[SUPPLIED TEXT]
━━━━━━━━━━━━━━━━━━━━━━━━━━━━━━

Yemisi Izuora
Arik Air has made case for early vaccination of aviation personnel as frontline workers.
Capt. Roy Ilegbodu, Chief Executive Officer, of the airline made this call when he hosted the Publisher of Atqnews and organiser AKWAABA Africa Travel and Tourism Market, Mr Ikechi Uko, at his office on Wednesday, March 3, in Lagos.
Ilegbodu, in a statement issued by Uko, said that prompt vaccination of aviation workers would help keep the economy running and enable people to travel knowing they were safe.
Uko was at Arik Air office to deliver an invitation for the annual Abuja Jabamah travellers award which Arik Air had been chosen as the Nigerian airline of the decade, from 2010 to 2020.
He said the award was slated for March 27, as he justified the choice of Arik Air as the airline of choice.
“Arik Air started operations in 2006 and was once the biggest airline in West Africa with 30 aircraft in its fleet.
”The fleets were flying to London-UK, New York-USA, Johannesburg, South Africa, Dakar, Senegal, Banjul, Gambia, Accra-Ghana, and Dubai-UAE along with numerous domestic operations.
“Today, it flies mainly within Nigeria, from the fleet it inherited, many aircraft are grounded but effectively using six aircraft.
“Since the Asset Management Corporation of Nigeria, AMCON took over the airline in 2017; many of the leased aircraft have been returned to the owners or has been repossessed through court orders.
“Four planes were returned to France and two classic airplanes abandoned in Europe were seized by a European supplier.

━━━━━━━━━━━━━━━━━━━━━━━━━━━━━━

[EXTRACTED INFORMATION]
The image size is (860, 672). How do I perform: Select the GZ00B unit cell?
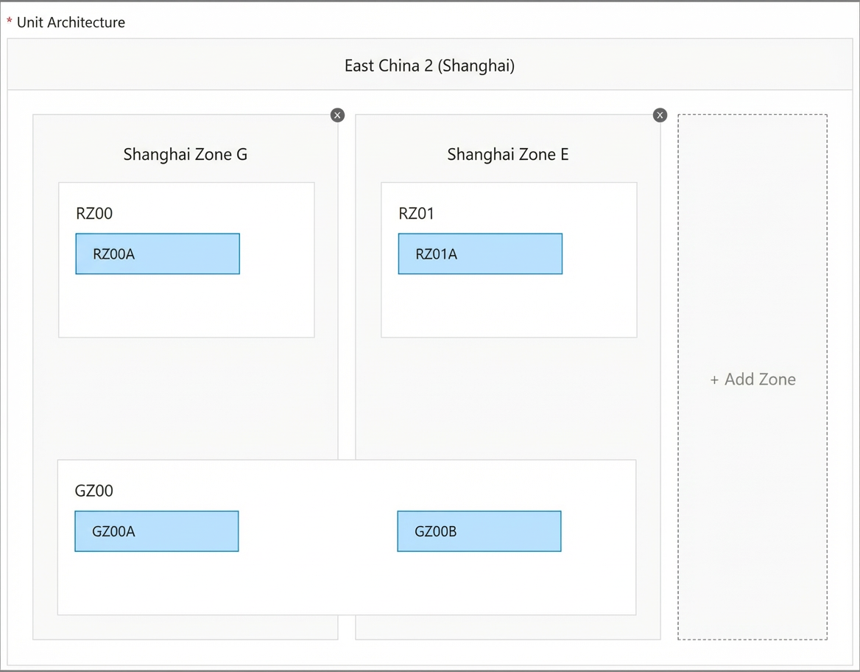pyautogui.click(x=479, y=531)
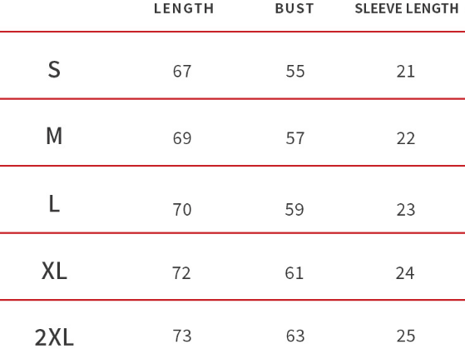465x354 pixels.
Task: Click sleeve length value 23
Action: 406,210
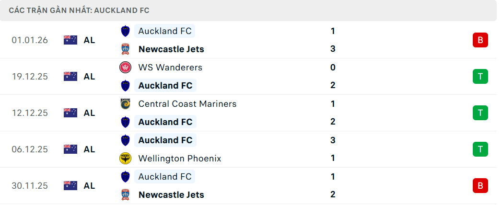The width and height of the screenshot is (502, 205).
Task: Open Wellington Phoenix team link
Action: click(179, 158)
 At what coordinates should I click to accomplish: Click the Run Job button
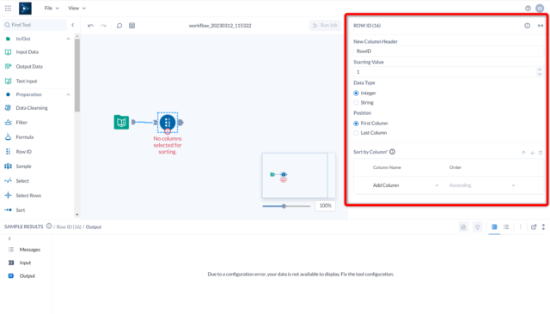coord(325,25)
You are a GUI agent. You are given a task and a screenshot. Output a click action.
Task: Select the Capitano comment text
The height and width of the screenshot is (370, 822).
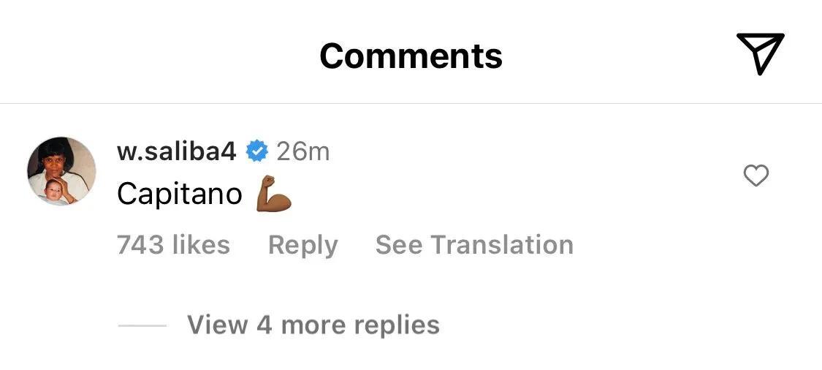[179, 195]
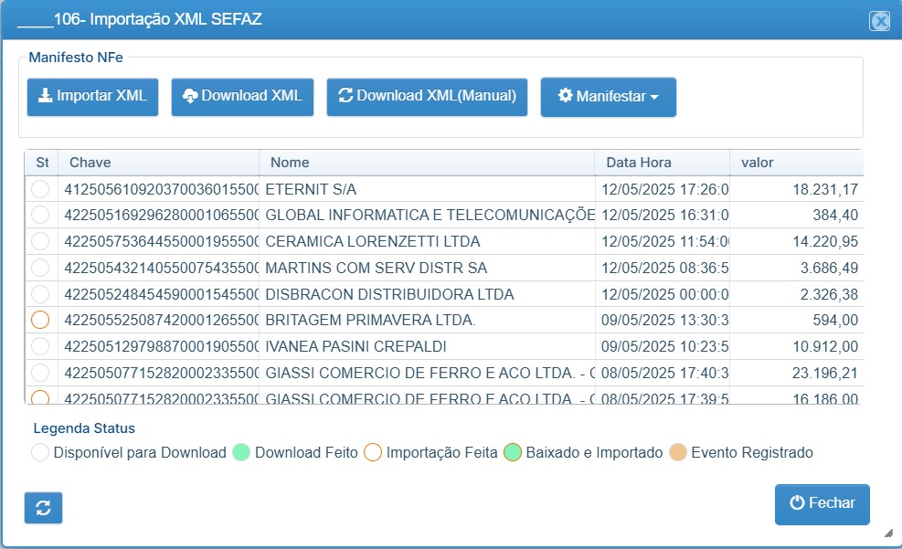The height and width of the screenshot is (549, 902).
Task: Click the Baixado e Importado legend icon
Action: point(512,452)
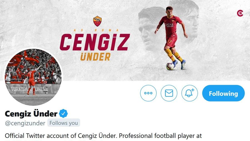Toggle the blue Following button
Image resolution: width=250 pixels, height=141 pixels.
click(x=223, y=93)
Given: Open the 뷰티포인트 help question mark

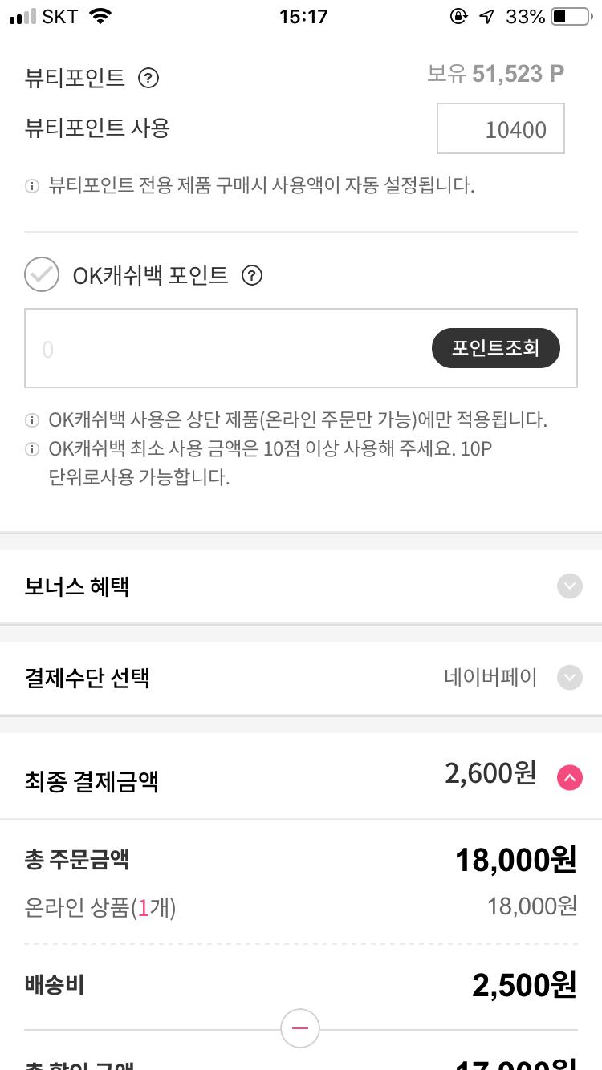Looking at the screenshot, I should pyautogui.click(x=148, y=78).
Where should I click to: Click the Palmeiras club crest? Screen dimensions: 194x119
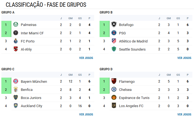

━━━━━━━━━━━━━━━━━━━━━━━━━━━━━━

[ASSIGNMENT A]
Return the passage of the Arik Air article starting at "Yemisi Izuora" and ending at "2010 to 2020.".
[ASSIGNMENT B]
Condense the paragraph of the Arik Air article beginning "Capt. Roy Ilegbodu, Chief Executive Officer" into one shorter sentence that keeps its main facts.
The records come from a source separate from the Arik Air article.

[TASK SOLUTION A]
Yemisi Izuora
Arik Air has made case for early vaccination of aviation personnel as frontline workers.
Capt. Roy Ilegbodu, Chief Executive Officer, of the airline made this call when he hosted the Publisher of Atqnews and organiser AKWAABA Africa Travel and Tourism Market, Mr Ikechi Uko, at his office on Wednesday, March 3, in Lagos.
Ilegbodu, in a statement issued by Uko, said that prompt vaccination of aviation workers would help keep the economy running and enable people to travel knowing they were safe.
Uko was at Arik Air office to deliver an invitation for the annual Abuja Jabamah travellers award which Arik Air had been chosen as the Nigerian airline of the decade, from 2010 to 2020.

[TASK SOLUTION B]
Arik Air CEO Capt. Roy Ilegbodu made the call while hosting Ikechi Uko, publisher of Atqnews and organiser of AKWAABA Africa Travel and Tourism Market, at his Lagos office on Wednesday, March 3.